The Wire 40 x ESS: Streaming Festival 

Thursday, July 28 & Friday, July 29 

2:00-5:00pm Chicago
8:00-11:00pm London 

Streaming & Archived on ESS’s YouTube

On the occasion of their 40th Anniversary, The Wire Magazine invites Experimental Sound Studio to curate an international streaming festival.

Thursday Line-up

Listed in order of appearance

Hamid Drake

By many Hamid Drake is considered to be a brilliant, sensitive, endlessly rhythmic, intelligent, drummer percussionist,

Hamid's first experience's with music were in the Church. He played bongo's in the St.Pauls's AME Church Youth Choir. Eventually he began playing with the great tenor Saxophonist Fred Anderson. Hamid worked with Fred in the Fred Anderson Creative Music ensemble which included young greats such as George Lewis and Douglass Ewart. Hamid intensely worked with Fred Anderson from 1974 until Fred's passing in 2010.

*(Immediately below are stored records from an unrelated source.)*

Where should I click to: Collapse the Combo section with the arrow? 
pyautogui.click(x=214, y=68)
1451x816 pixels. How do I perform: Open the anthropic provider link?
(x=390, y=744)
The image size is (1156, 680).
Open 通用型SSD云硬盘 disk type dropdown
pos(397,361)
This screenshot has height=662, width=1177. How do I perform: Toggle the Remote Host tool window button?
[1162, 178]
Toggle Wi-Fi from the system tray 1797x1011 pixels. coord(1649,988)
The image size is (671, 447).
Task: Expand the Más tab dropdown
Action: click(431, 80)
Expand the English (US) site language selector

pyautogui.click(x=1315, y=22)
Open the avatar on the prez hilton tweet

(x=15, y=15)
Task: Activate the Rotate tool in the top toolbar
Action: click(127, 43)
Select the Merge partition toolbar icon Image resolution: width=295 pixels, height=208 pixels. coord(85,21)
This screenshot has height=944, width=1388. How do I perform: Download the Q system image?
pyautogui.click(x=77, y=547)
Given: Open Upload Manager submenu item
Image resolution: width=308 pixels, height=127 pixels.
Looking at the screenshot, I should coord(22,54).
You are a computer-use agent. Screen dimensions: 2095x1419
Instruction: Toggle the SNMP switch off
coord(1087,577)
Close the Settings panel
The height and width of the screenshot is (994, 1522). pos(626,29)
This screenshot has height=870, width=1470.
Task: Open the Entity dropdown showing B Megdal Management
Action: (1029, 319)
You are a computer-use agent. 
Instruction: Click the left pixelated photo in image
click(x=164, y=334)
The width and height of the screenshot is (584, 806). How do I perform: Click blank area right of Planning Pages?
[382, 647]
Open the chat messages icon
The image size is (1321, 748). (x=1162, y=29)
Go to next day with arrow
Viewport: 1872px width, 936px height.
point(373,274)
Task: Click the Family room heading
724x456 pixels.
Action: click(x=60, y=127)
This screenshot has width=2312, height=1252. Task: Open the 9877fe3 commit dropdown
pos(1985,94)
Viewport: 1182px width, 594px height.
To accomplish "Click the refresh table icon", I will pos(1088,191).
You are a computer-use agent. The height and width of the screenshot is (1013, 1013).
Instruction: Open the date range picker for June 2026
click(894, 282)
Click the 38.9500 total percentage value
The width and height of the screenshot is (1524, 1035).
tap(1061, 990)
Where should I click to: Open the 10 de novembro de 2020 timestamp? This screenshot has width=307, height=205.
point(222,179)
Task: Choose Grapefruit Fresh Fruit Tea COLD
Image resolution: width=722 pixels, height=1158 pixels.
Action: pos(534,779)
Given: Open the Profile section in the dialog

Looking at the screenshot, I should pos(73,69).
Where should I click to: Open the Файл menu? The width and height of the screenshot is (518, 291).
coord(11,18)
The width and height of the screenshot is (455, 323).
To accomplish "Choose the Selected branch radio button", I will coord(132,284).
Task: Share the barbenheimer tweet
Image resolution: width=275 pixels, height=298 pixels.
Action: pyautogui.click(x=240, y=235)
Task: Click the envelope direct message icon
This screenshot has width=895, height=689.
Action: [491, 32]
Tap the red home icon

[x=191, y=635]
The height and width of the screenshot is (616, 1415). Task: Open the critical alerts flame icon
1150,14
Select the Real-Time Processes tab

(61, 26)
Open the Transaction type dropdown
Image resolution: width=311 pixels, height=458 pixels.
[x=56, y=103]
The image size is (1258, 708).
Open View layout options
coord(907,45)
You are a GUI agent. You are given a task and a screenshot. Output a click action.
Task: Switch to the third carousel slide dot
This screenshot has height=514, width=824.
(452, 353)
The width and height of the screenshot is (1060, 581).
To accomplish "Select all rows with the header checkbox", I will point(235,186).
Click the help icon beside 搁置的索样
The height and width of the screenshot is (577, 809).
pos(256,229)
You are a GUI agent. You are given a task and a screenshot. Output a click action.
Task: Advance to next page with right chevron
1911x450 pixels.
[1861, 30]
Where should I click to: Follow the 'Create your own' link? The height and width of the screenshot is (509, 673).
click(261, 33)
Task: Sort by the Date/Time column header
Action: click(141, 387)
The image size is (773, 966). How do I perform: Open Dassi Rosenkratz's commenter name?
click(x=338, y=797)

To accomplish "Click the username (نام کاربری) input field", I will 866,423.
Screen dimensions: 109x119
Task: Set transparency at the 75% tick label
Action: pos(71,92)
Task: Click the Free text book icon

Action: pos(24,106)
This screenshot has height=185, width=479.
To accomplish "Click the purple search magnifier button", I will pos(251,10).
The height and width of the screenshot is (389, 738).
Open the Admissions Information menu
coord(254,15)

Hamid's flowing rhythmic expressions and interest in the roots of the music drew other like minded musicians together into a performance and educational collective named the Mandingo Griot Society, which combined traditional African music (particularly from the Mandingo speaking areas of West Africa) and narrative with distinctly American influences. The first recording of The Mandingo Griot society featured the world renowned trumpeter Don Cherry who had a profound impact on Hamid's life not just musically but spiritually as well. Another very important musical influence in Hamid's formative years was his first Tabla teacher (instructor in Indian music) Paul Raman (Raman Papaiah). Hamid Drake studied drums extensively, including East. Caribbean styles of drumming also began to catch Hamid's eye. His interest in Caribbean percussion led to a deep involvement with reggae, which continues tothis day.

Now touring and recording all over the world, and in constant demand everywhere, Hamid Drake has played and /or recorded with Fred Anderson, Peter Brötzmann, Don Cherry, Marilyn Crispell, Pierre Dorge, Johnny Dyani, Hassan Hakmoun, Herbie Hancock, Joseph Jarman, George Lewis, bassist William Parker (in a large number of lineups), and has performed a solstice celebration with fellow Chicago percussionist Michael Zerang semiannually since 1991. For 30 years now Michael and Hamid have been presenting Winter Solstice concerts through Link's Hall and now in collaboration with Link's Hall and Constellation Music Venue.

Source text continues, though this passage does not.